Kita diperintahkan untuk memakan yang halal dan menjauhi yang haram sebagaimana dalam doa yang diajarkan oleh Nabi shallallahu ‘alaihi wa sallam,

اللَّهُمَّ اكْفِني بِحَلاَلِكَ عَنْ حَرَامِكَ ، وَأَغْنِنِي بِفَضْلِكَ عَمَّنْ سِوَاكَ

“Ya Allah cukupkanlah aku dengan yang halal dan jauhkanlah aku dari yang haram, dan cukupkanlah aku dengan karunia-Mu dari bergantung pada selain-Mu.” (HR. Tirmidzi, no. 3563; Ahmad, 1:153; dan Al-Hakim, 1:538. Hadits ini dinilai hasan menurut At-Tirmidzi. Syaikh Salim bin ‘Ied Al-Hilaliy menyetujui hasannya hadits ini sebagaimana dalam Bahjah An-Nazhirin Syarh Riyadh Ash-Shalihin, 2:509-510).

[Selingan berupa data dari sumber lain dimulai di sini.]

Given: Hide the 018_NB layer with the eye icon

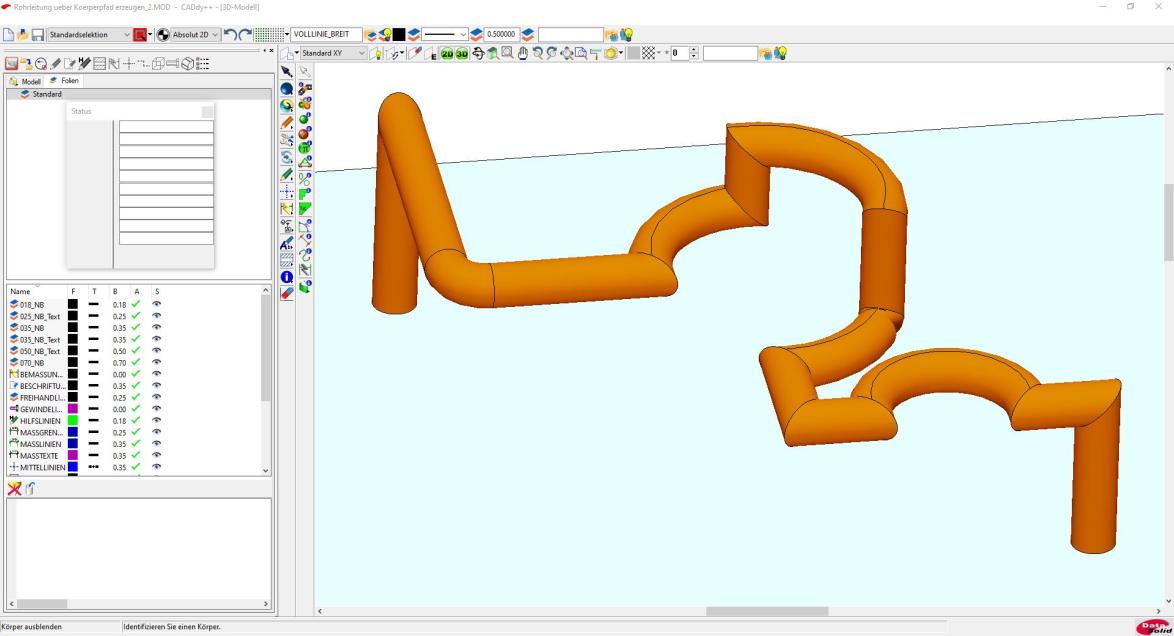Looking at the screenshot, I should [x=156, y=304].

Dan ingat rezeki yang halal walau sedikit itu pasti lebih berkah. Abul ‘Abbas Ahmad bin ‘Abdul Halim bin Taimiyyah Al-Harrani (661-728 H) rahimahullah pernah berkata,

وَالْقَلِيلُ مِنْ الْحَلَالِ يُبَارَكُ فِيهِ وَالْحَرَامُ الْكَثِيرُ يَذْهَبُ وَيَمْحَقُهُ اللَّهُ تَعَالَى

“Sedikit dari yang halal itu lebih bawa berkah di dalamnya. Sedangkan yang haram yang jumlahnya banyak hanya cepat hilang dan Allah akan menghancurkannya.” (Majmu’ah Al-Fatawa, 28:646)

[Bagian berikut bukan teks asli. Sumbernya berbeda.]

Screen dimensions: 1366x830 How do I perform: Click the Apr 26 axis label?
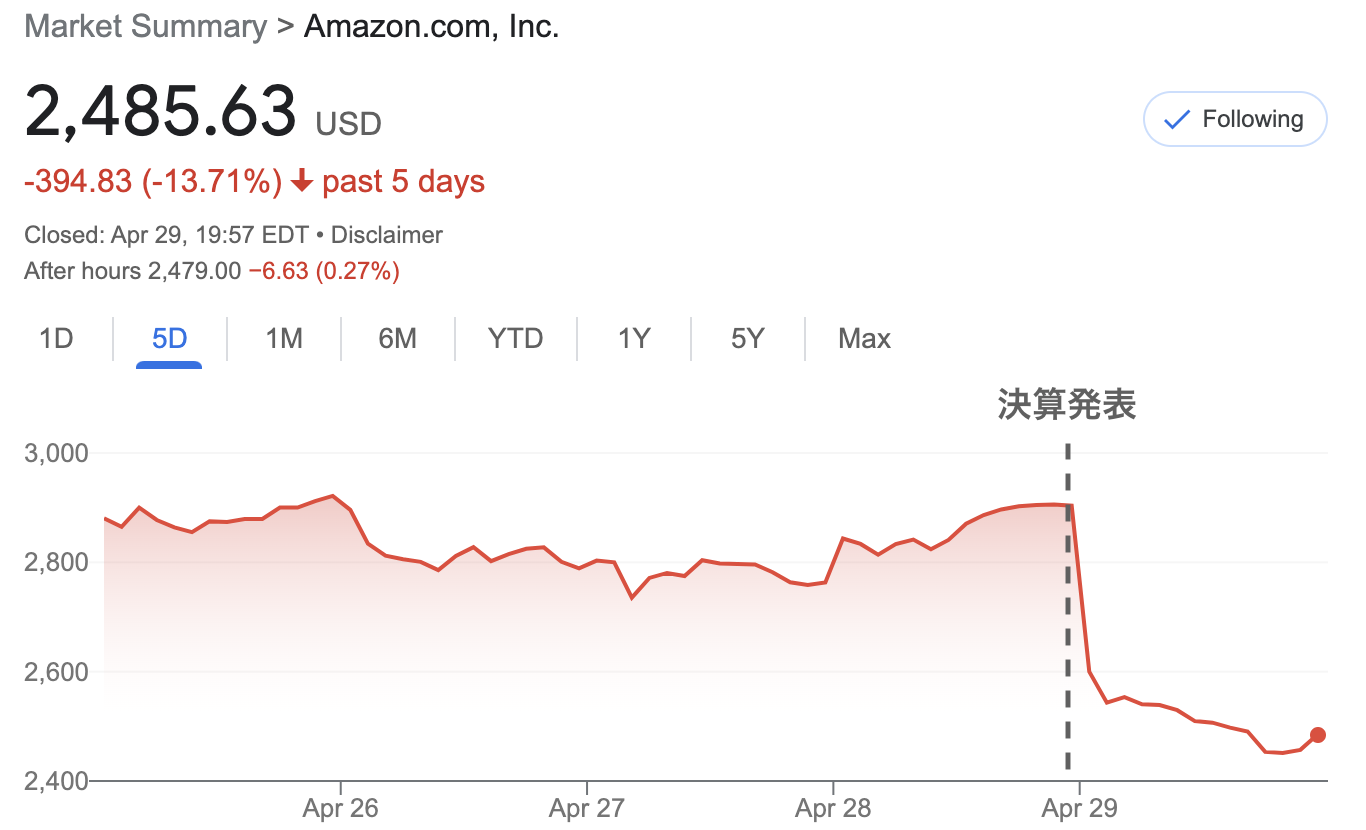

Dalam mencari rezeki, kebanyakan kita mencarinya asalkan dapat, namun tidak peduli halal dan haramnya. Nabi shallallahu ‘alaihi wa sallam jauh-jauh hari sudah mengatakan,

لَيَأْتِيَنَّ عَلَى النَّاسِ زَمَانٌ لاَ يُبَالِى الْمَرْءُ بِمَا أَخَذَ الْمَالَ ، أَمِنْ حَلاَلٍ أَمْ مِنْ حَرَامٍ

“Akan datang suatu zaman di mana manusia tidak lagi peduli dari mana mereka mendapatkan harta, apakah dari usaha yang halal atau yang haram.” (HR. Bukhari no. 2083, dari Abu Hurairah radhiyallahu ‘anhu).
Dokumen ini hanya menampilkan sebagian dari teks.